Restoring the Kingdom to Israel (Part 1)
“The Third Dimension of the Apostolic Commission”
The Book of Acts describes the start of the activities of the original apostolic community. All of us today are continuing in their footsteps. If we want to make sure we are doing the right thing and going in the right direction, it is good to go back to our origins. How did the early apostles start and what were their goals?
Believers in Yeshua today, in every country and ethnic group, are called to serve and finish what the original apostolic community started. We have the same great commission today.
Reviewing Acts One
Yeshua has risen from the dead. He appears alive physically to His disciples during a forty-day period, following the Passover and leading up to the day of Pentecost. This was an infallible proof of the resurrection and an opportunity for Yeshua to give them clear instructions for the years to come (Acts 1:1-11).
The main theme of His instructions was “the kingdom of God” (Acts 1:3). In order to receive power to carry out these instructions, He tells them they must soon “be immersed in the Holy Spirit” (Acts 1:5). The baptism in the Holy Spirit was an empowerment to carry out His instructions concerning the kingdom of God.
Then the disciples ask Yeshua what was to them a very relevant and logical question: “Will You at this time restore the kingdom to Israel?” (Acts 1:6). This question has never fully been answered; it is still pertinent to us today; and it is the primary issue of this article.
Looking from the Disciples’ Viewpoint
Yeshua is the long-awaited Messiah, son of David, the ordained king of Israel and king of the greater kingdom of God. He has dealt with the core problem of the sin of the human race by dying on the cross as a substitute punishment. He has risen from the dead, thus providing eternal life and a solution for death.
From all that Yeshua had taught them, before the cross and in the forty days after the resurrection, it seemed obvious to the disciples that the next step would be to establish the kingdom in Israel, and then to extend that kingdom to all the world.
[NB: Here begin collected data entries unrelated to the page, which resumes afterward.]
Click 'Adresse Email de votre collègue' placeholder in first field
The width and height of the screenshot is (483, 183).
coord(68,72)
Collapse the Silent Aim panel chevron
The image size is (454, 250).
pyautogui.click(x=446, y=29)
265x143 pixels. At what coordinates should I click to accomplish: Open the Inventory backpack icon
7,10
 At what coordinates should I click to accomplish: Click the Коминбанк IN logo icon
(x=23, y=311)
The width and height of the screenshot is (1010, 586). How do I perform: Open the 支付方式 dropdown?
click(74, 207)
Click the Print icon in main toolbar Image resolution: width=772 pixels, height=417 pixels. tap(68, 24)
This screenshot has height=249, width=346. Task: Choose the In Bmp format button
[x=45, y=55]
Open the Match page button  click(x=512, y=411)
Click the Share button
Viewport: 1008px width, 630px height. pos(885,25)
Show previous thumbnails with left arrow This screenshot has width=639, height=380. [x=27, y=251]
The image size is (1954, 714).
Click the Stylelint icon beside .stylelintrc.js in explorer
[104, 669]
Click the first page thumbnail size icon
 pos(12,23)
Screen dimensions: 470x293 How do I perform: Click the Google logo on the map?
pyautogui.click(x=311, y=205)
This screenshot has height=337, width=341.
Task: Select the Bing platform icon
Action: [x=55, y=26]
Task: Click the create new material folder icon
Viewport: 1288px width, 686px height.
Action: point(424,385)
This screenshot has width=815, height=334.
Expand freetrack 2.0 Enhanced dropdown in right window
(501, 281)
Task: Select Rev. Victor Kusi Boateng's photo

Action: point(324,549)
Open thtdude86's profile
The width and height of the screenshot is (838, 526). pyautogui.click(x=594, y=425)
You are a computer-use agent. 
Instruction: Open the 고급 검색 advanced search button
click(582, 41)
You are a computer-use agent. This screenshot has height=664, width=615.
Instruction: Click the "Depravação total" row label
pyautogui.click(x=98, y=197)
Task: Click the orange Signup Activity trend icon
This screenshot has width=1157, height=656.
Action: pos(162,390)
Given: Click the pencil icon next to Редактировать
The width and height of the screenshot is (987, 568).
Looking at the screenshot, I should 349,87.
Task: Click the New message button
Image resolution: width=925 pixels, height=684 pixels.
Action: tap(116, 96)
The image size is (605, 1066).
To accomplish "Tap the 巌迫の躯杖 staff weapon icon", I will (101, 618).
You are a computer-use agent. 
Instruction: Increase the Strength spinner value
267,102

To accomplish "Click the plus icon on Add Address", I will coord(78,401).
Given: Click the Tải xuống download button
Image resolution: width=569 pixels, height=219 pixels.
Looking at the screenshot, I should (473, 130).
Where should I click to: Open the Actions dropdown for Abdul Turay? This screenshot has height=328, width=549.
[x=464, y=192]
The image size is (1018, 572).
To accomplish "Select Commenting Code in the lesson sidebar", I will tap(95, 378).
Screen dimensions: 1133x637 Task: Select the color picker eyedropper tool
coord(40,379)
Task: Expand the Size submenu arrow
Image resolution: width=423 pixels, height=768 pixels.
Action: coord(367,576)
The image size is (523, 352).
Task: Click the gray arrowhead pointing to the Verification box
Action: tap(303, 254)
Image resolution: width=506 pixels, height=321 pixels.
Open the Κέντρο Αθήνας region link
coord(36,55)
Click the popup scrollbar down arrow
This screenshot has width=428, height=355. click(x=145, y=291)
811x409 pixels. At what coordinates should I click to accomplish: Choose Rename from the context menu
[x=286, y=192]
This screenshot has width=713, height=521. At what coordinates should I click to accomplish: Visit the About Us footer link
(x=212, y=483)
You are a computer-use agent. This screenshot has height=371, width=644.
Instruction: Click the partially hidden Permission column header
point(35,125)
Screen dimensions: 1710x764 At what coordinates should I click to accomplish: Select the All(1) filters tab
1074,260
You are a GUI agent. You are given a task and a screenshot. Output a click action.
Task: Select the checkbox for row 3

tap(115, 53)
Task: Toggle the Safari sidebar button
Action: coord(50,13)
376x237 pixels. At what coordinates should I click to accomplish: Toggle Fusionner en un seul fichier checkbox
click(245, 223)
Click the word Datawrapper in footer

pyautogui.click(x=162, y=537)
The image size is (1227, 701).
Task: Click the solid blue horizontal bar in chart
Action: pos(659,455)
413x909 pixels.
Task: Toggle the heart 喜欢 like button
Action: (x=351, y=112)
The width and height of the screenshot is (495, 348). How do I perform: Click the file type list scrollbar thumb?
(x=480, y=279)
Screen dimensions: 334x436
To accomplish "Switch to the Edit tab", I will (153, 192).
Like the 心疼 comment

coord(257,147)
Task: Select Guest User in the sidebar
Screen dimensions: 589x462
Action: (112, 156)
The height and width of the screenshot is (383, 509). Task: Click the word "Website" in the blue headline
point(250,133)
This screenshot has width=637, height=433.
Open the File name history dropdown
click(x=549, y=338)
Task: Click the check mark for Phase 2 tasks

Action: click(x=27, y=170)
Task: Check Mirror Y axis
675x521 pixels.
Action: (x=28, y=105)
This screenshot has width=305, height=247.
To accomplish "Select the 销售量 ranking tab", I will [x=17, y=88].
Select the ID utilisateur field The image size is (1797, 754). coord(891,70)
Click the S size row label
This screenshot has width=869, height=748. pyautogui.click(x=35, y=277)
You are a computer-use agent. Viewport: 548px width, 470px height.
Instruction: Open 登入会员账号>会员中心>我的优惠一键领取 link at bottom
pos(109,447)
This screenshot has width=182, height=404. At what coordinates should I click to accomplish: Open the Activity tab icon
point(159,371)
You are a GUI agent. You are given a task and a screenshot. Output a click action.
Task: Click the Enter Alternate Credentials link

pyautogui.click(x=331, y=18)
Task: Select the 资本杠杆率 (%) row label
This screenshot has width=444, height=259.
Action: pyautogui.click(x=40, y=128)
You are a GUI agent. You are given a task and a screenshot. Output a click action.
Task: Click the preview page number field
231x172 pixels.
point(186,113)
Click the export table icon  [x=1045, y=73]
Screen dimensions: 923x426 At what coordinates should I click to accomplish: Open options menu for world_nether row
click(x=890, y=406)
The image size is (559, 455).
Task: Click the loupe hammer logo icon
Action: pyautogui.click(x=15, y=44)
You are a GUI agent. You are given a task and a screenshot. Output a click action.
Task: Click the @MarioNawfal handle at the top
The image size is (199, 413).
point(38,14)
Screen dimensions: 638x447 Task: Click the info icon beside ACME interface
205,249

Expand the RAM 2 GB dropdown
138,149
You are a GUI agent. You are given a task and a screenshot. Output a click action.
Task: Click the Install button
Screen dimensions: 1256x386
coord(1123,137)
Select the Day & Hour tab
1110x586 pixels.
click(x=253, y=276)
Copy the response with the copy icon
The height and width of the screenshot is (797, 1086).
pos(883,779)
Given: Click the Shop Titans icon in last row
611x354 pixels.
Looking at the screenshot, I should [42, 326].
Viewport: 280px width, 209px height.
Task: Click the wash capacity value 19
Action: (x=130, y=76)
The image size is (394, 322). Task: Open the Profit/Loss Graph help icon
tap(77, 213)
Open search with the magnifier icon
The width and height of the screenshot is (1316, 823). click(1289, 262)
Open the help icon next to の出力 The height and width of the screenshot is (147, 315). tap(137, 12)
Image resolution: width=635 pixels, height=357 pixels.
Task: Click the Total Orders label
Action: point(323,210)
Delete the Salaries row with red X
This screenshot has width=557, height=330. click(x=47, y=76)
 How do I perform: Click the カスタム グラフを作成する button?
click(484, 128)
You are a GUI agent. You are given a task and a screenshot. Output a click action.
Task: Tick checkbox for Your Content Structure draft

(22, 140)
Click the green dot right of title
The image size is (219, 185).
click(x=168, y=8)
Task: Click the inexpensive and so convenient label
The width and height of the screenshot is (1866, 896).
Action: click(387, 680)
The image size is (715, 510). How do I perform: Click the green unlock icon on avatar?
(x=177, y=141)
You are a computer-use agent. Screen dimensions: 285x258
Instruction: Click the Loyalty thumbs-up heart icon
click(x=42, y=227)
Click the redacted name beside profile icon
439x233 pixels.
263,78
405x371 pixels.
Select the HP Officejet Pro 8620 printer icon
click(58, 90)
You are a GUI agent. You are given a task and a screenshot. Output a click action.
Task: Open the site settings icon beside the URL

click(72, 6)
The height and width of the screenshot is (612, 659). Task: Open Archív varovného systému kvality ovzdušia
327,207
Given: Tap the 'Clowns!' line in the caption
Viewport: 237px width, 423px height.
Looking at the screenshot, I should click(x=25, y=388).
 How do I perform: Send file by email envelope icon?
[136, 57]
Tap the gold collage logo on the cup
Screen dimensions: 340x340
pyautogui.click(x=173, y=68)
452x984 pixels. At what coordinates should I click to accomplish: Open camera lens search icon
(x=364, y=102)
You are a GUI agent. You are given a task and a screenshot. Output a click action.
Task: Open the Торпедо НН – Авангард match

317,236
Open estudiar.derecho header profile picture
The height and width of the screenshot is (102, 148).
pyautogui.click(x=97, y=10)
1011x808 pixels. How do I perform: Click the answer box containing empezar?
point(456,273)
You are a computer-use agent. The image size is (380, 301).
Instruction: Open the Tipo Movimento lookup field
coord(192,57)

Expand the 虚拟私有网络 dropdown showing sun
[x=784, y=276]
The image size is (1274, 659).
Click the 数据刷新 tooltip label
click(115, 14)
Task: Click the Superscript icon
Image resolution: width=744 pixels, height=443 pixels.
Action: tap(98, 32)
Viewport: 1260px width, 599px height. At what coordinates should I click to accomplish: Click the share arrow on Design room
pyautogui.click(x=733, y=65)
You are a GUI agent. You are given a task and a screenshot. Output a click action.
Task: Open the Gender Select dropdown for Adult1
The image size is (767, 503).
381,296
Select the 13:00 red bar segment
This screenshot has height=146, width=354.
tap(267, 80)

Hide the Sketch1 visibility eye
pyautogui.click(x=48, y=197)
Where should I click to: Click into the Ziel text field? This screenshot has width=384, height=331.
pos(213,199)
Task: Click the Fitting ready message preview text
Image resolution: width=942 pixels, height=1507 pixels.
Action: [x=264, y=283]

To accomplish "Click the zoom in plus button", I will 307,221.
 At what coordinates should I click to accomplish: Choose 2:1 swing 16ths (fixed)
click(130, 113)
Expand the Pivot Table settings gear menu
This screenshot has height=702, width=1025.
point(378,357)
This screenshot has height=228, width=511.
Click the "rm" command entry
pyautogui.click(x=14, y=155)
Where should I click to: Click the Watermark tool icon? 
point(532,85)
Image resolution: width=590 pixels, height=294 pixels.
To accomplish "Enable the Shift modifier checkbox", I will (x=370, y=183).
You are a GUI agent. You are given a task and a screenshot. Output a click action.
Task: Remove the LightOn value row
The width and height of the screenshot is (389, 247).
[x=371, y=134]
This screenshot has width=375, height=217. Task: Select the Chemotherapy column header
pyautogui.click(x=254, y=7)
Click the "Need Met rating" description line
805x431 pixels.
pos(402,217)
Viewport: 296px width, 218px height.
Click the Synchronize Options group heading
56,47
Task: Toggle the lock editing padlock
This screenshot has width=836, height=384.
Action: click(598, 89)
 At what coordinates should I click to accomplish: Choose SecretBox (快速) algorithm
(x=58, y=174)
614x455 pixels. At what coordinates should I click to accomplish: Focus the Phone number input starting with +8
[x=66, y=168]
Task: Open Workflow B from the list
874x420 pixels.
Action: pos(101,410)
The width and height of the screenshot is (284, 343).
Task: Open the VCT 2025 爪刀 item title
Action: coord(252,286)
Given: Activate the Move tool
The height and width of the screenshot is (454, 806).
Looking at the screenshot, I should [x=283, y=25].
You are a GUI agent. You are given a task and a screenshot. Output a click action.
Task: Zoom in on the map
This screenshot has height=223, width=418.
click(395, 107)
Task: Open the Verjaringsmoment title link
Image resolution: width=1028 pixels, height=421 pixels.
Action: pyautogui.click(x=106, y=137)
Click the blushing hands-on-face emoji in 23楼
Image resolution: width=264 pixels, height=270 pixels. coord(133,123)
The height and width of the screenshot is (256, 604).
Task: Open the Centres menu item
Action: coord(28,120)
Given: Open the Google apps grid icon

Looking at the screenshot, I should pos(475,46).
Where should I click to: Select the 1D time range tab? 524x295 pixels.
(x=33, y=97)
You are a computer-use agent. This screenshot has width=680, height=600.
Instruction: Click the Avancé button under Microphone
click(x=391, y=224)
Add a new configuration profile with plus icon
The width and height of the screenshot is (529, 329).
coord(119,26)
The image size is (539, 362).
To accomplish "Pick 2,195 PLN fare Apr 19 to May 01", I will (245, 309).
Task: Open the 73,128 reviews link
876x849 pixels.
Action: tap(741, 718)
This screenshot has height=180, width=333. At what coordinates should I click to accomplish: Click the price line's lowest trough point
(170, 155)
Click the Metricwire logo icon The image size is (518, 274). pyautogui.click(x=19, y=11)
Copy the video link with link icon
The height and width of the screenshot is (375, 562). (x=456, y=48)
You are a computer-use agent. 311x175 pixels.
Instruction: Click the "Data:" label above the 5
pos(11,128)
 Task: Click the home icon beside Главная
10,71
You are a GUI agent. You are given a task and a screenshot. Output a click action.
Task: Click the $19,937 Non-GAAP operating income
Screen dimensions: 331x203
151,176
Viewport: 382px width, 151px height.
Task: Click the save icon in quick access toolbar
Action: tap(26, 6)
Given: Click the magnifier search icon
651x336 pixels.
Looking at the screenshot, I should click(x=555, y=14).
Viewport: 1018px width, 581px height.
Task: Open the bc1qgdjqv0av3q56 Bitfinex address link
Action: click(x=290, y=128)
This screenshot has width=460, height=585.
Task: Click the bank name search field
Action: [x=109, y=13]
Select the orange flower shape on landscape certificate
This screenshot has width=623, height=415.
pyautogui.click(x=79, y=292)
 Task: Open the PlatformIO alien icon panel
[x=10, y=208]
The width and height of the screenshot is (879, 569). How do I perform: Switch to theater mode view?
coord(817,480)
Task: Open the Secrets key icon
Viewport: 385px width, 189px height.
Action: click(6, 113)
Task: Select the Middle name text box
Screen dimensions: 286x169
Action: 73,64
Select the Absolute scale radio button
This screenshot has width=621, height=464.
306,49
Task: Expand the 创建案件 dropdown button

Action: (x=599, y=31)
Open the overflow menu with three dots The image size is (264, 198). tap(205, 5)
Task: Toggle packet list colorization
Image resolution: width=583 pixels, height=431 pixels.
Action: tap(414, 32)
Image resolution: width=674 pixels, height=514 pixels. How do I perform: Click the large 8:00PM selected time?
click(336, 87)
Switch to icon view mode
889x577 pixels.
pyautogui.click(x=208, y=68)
In this thought they were partly correct and partly incorrect.
In the overall teaching of the Bible that was available to them at that time (the Hebrew scriptures of the Law and the Prophets), the establishment of the kingdom to Israel was one of the most central themes. Establishing the kingdom in Israel and then extending it to the rest of the world seemed totally logical and totally scriptural.
The kingdom in Israel and the nations was a central theme, not only of the Old Covenant, but also of the gospel teachings (Matthew 1:1; 4:17; 6:10; 8:11; 10:6-7…). Yeshua’s disciples who had lived with Him and listened to Him for several years could have thought of no other plan.
First Things First
At the time of the infilling of the Holy Spirit, however, Yeshua informs them of a significant innovation in the strategy to establish the kingdom of God on earth. He tells His disciples that they are not to know when He will establish the kingdom of God to Israel (Acts 1:7), because something has to happen first. “You will receive power when the Holy Spirit comes upon you, and you will be witnesses of Me in Jerusalem, and all Judea and Samaria, unto the ends of the earth” (Acts 1:8, Isaiah 49:6).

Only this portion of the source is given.